Huy Tran Quang, Tue Huynh Huu, Long Ton That, Duc-Tan Tran
HaNoi Pedagogical University 2, Hanoi, Vietnam.
School of Electrical Engineering, VNU International University, HoChiMinh, Vietnam.
BMC Med Imaging. 2017 May 25;17(1):34. doi: 10.1186/s12880-017-0206-8.
A well-known diagnostic imaging modality, termed ultrasound tomography, was quickly developed for the detection of very small tumors whose sizes are smaller than the wavelength of the incident pressure wave without ionizing radiation, compared to the current gold-standard X-ray mammography. Based on inverse scattering technique, ultrasound tomography uses some material properties such as sound contrast or attenuation to detect small targets. The Distorted Born Iterative Method (DBIM) based on first-order Born approximation is an efficient diffraction tomography approach. One of the challenges for a high quality reconstruction is to obtain many measurements from the number of transmitters and receivers. Given the fact that biomedical images are often sparse, the compressed sensing (CS) technique could be therefore effectively applied to ultrasound tomography by reducing the number of transmitters and receivers, while maintaining a high quality of image reconstruction.
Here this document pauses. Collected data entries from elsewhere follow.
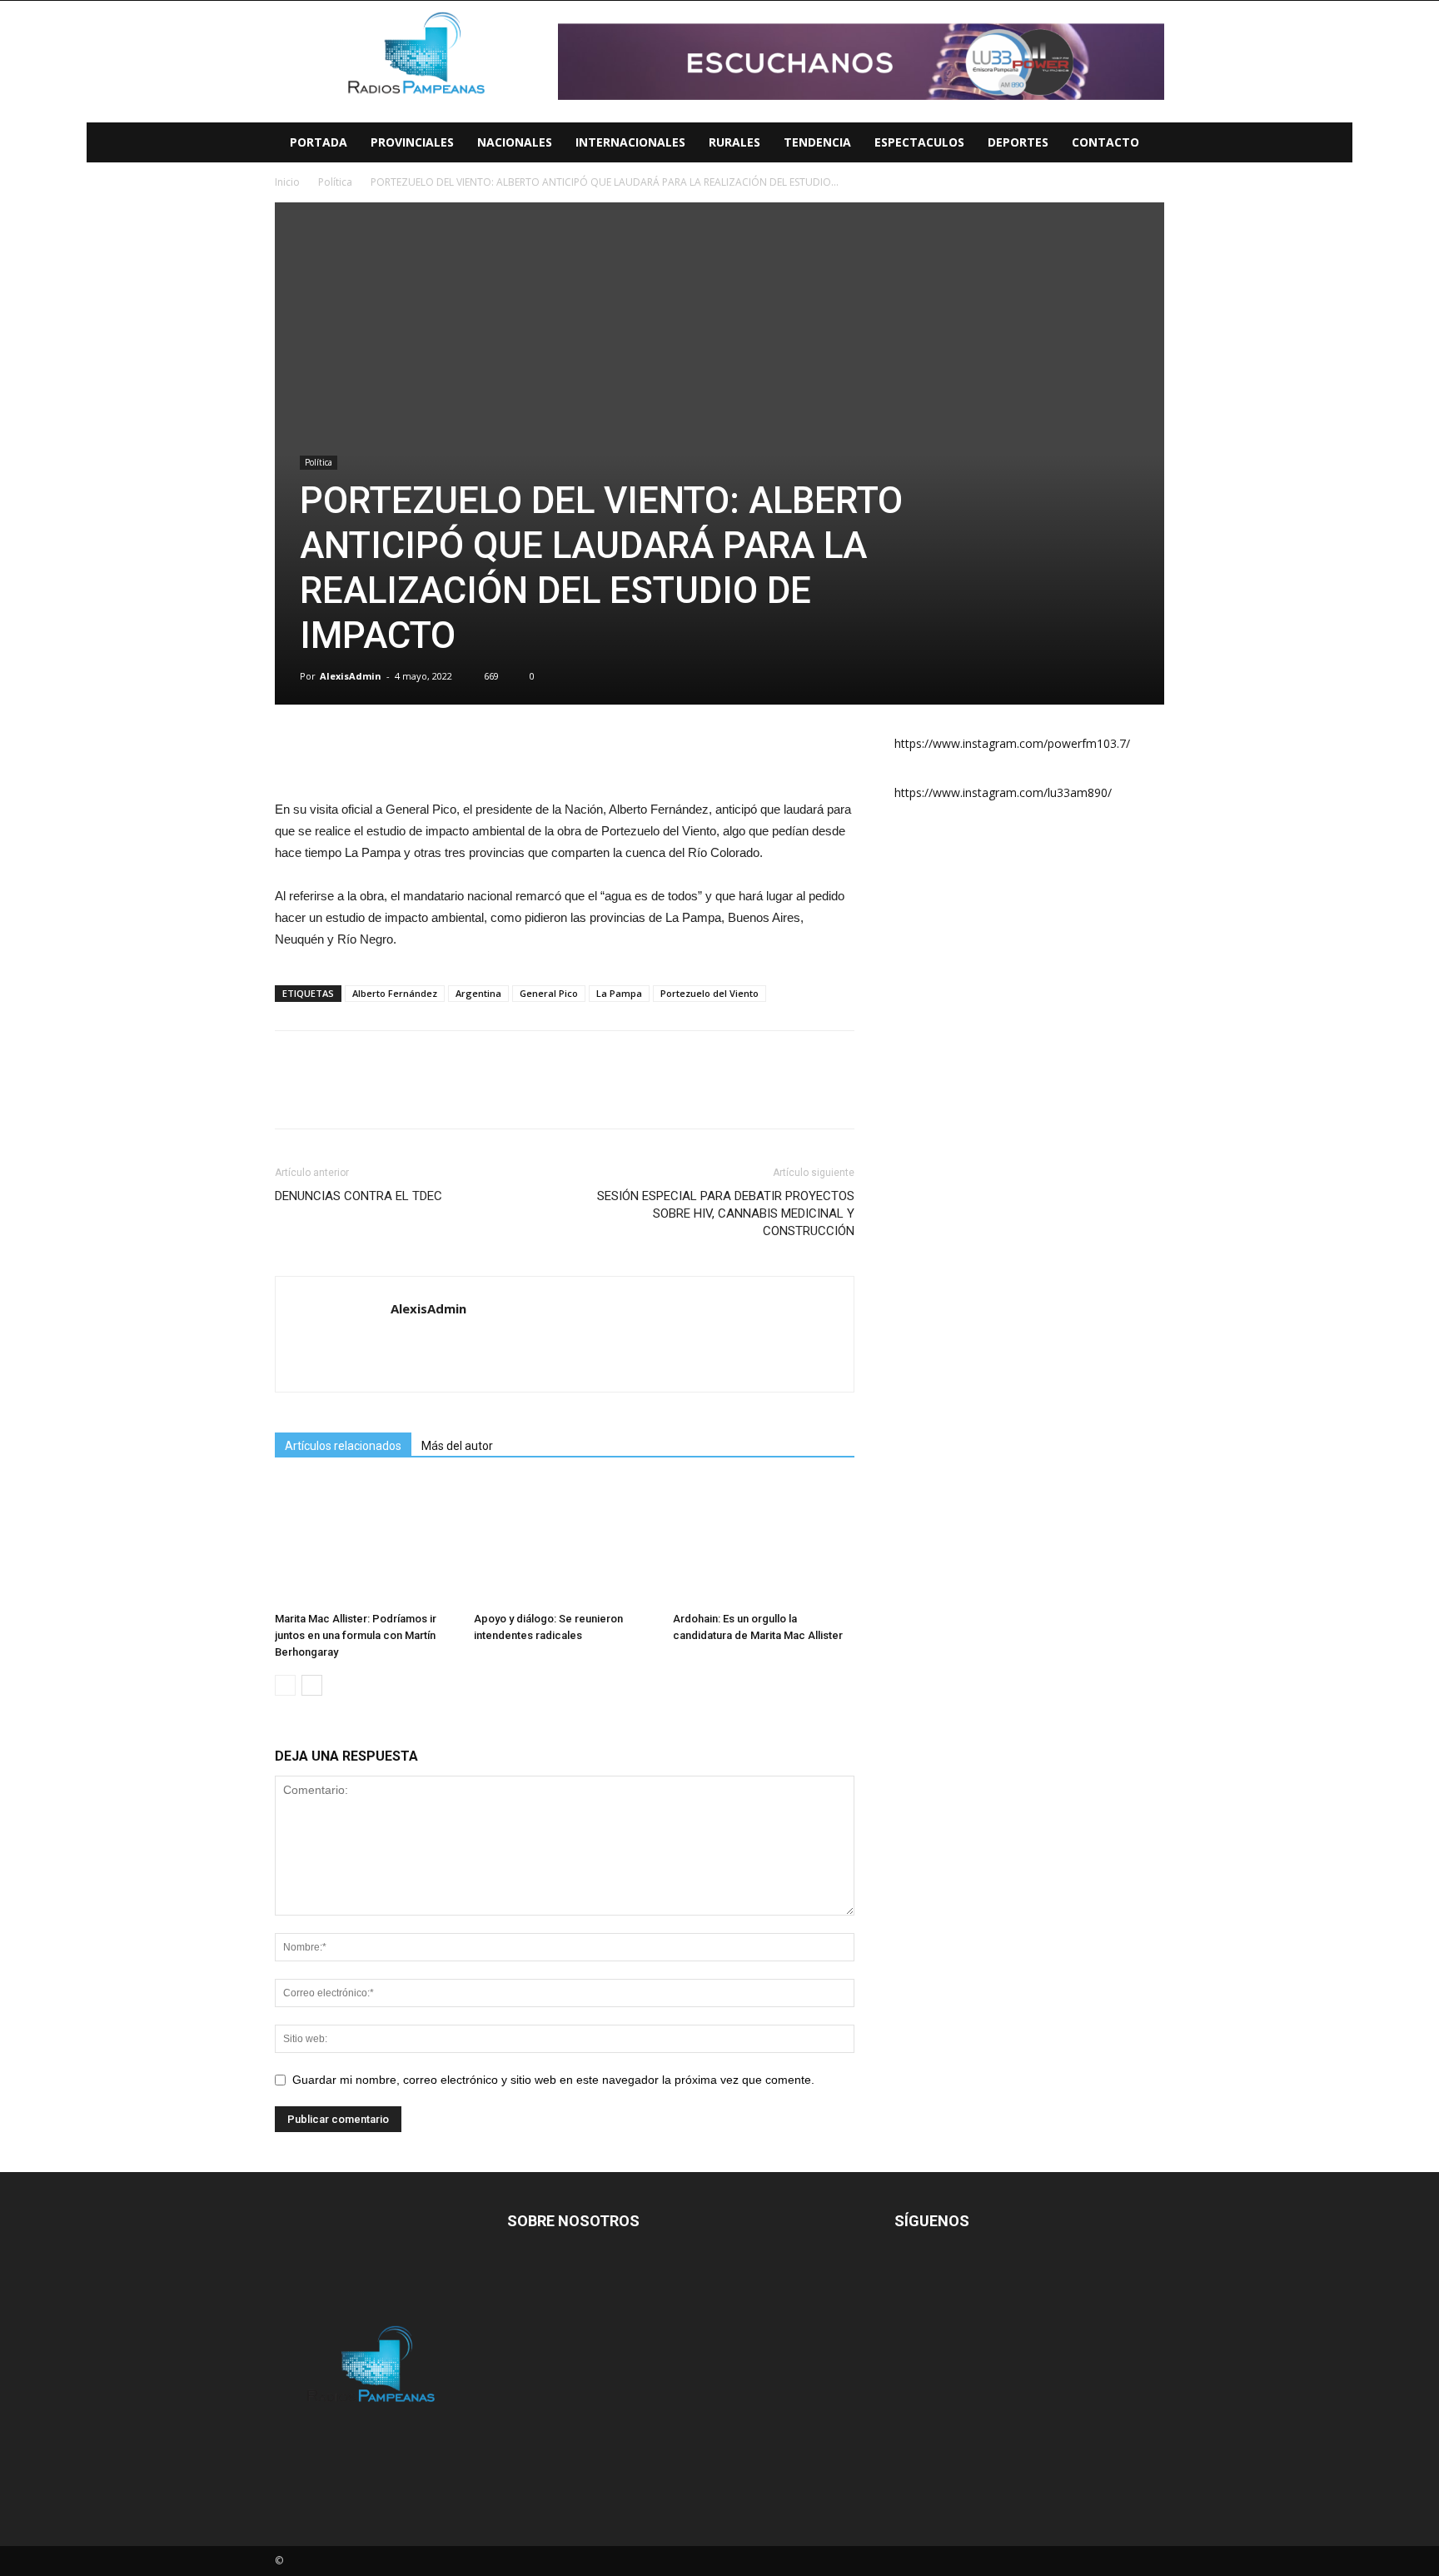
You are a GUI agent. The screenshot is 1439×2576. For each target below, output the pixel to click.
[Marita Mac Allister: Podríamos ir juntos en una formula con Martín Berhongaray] (365, 1542)
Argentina (478, 993)
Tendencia (817, 142)
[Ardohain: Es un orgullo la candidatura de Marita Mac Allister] (763, 1542)
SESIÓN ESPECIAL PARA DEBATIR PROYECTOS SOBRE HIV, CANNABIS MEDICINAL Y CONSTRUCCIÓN (725, 1213)
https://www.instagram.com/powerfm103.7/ (1012, 743)
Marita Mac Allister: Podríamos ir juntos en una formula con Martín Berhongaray (355, 1635)
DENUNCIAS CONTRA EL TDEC (358, 1195)
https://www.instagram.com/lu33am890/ (1003, 792)
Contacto (1105, 142)
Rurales (734, 142)
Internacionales (630, 142)
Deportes (1018, 142)
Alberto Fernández (394, 993)
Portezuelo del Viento (709, 993)
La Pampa (619, 993)
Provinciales (412, 142)
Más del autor (457, 1445)
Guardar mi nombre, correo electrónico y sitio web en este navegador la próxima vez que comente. (553, 2079)
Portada (318, 142)
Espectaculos (919, 142)
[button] (1332, 144)
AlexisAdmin (350, 676)
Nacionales (514, 142)
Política (318, 462)
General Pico (549, 993)
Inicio (287, 182)
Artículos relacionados (343, 1445)
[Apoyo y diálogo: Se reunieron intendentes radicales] (564, 1542)
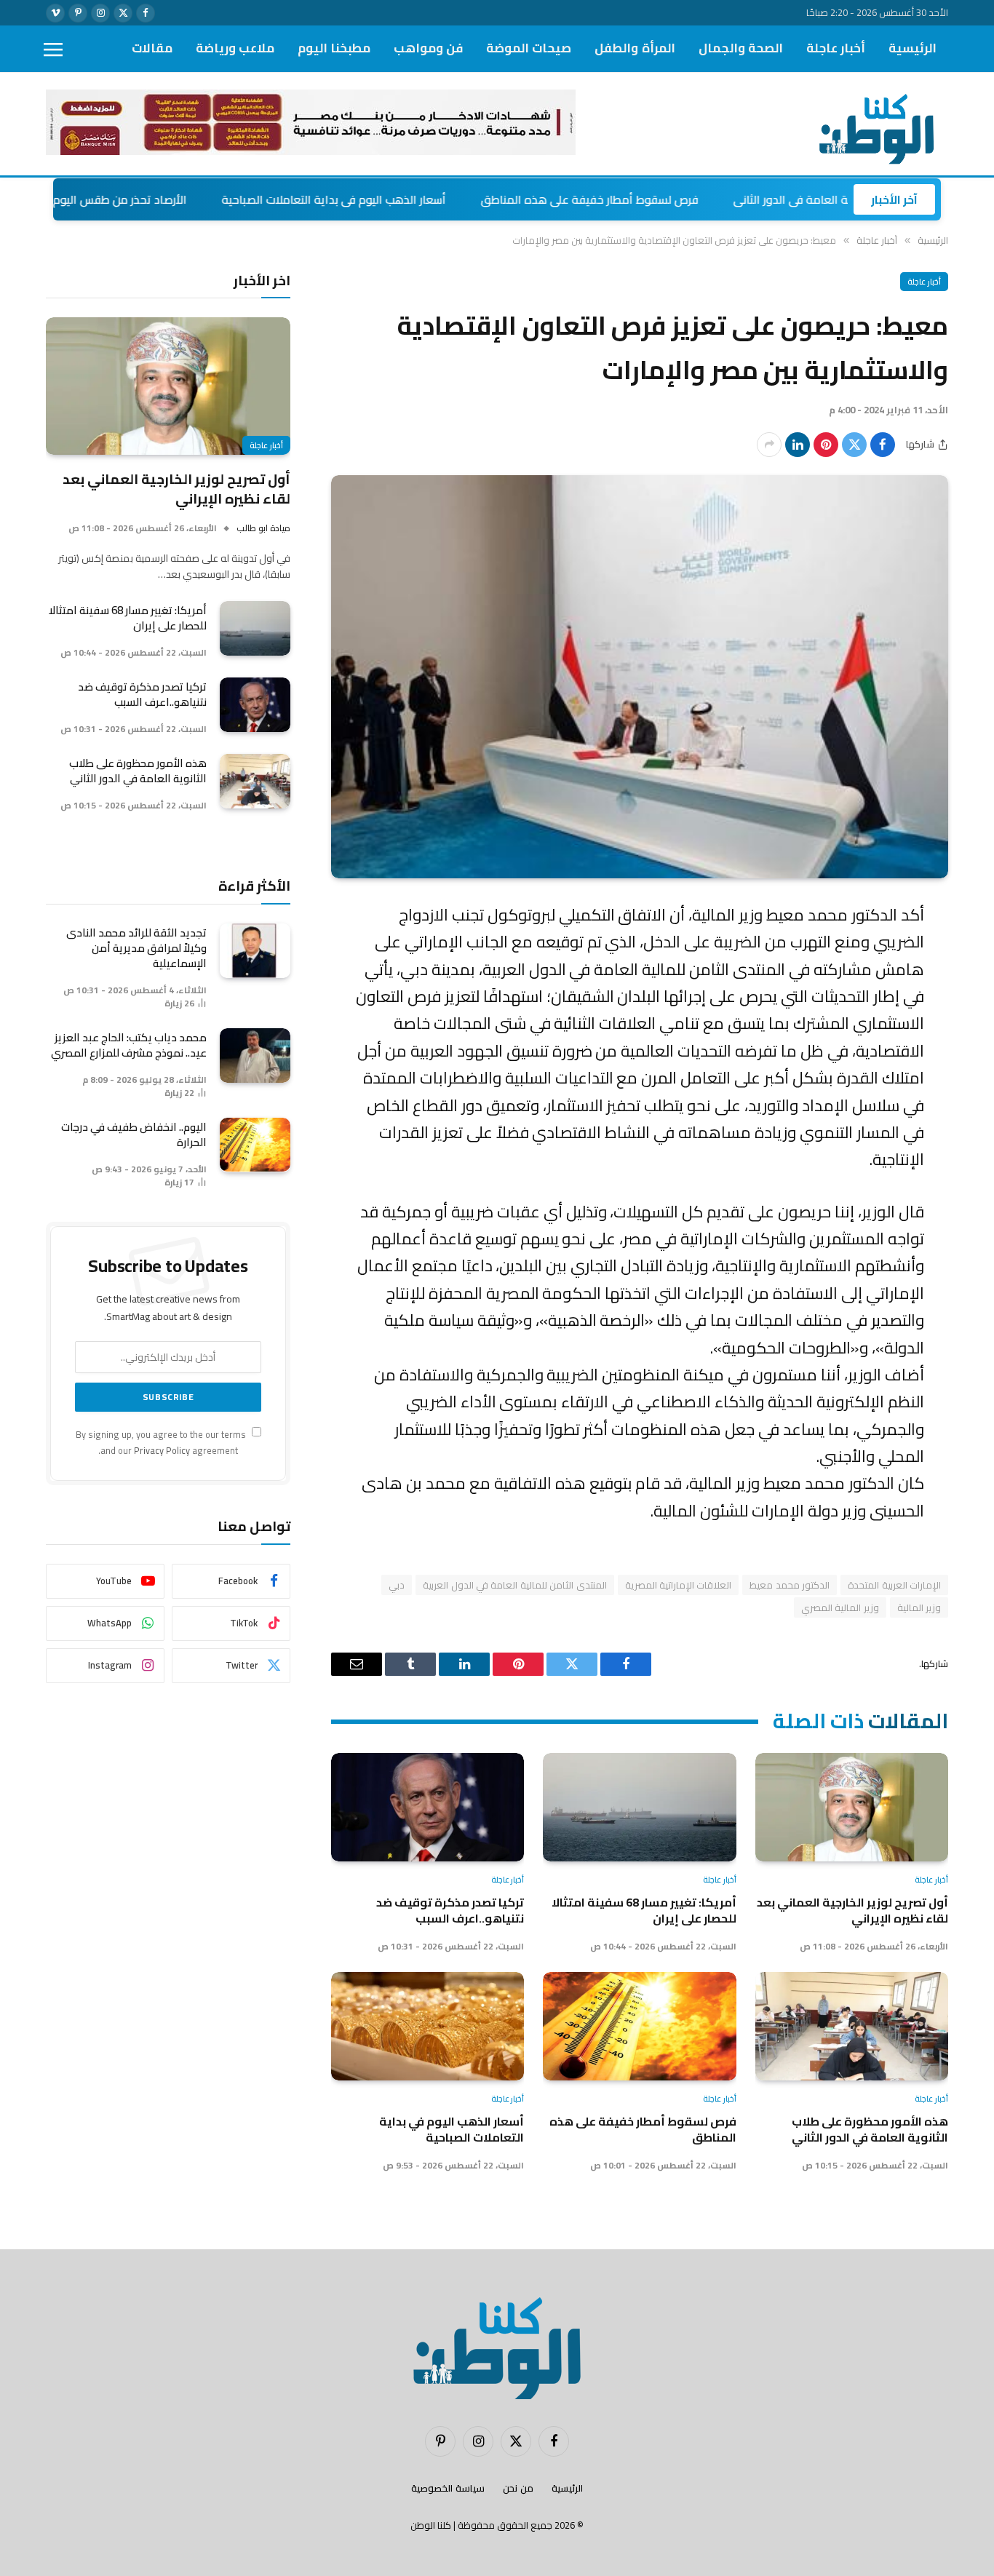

There are currently several work on CS that dispose randomly distributed locations for the measurement system. However, this random configuration is relatively difficult to implement in practice. Instead of it, we should adopt a methodology that helps determine the locations of measurement devices in a deterministic way. For this, we develop the novel DCS-DBIM algorithm that is highly applicable in practice. Inspired of the exploitation of the deterministic compressed sensing technique (DCS) introduced by the authors few years ago with the image reconstruction process implemented using l regularization.
Simulation results of the proposed approach have demonstrated its high performance, with the normalized error approximately 90% reduced, compared to the conventional approach, this new approach can save half of number of measurements and only uses two iterations. Universal image quality index is also evaluated in order to prove the efficiency of the proposed approach.
Numerical simulation results indicate that CS and DCS techniques offer equivalent image reconstruction quality with simpler practical implementation. It would be a very promising approach in practical applications of modern biomedical imaging technology.
一种被称为超声层析成像的知名诊断成像方式迅速发展起来,用于检测尺寸小于入射压力波波长的极小肿瘤,与当前的金标准乳腺X线摄影相比,它无需电离辐射。基于逆散射技术,超声层析成像利用诸如声对比度或衰减等一些材料特性来检测小目标。基于一阶玻恩近似的扭曲玻恩迭代法(DBIM)是一种有效的衍射层析成像方法。高质量重建面临的挑战之一是从发射器和接收器的数量中获得大量测量值。鉴于生物医学图像通常是稀疏的,因此压缩感知(CS)技术可以通过减少发射器和接收器的数量,同时保持高质量的图像重建,有效地应用于超声层析成像。
目前有几项关于CS的工作为测量系统设置随机分布的位置。然而,这种随机配置在实践中相对难以实现。与之不同的是,我们应采用一种有助于以确定性方式确定测量设备位置的方法。为此,我们开发了在实践中高度适用的新型DCS-DBIM算法。灵感来自于作者几年前引入的确定性压缩感知技术(DCS)的应用,图像重建过程使用l正则化实现。
所提方法的模拟结果证明了其高性能,与传统方法相比,归一化误差降低了约90%,这种新方法可以节省一半的测量次数,并且只使用两次迭代。还评估了通用图像质量指数以证明所提方法的有效性。
数值模拟结果表明,CS和DCS技术提供了等效的图像重建质量,且实际实现更简单。在现代生物医学成像技术的实际应用中,这将是一种非常有前景的方法。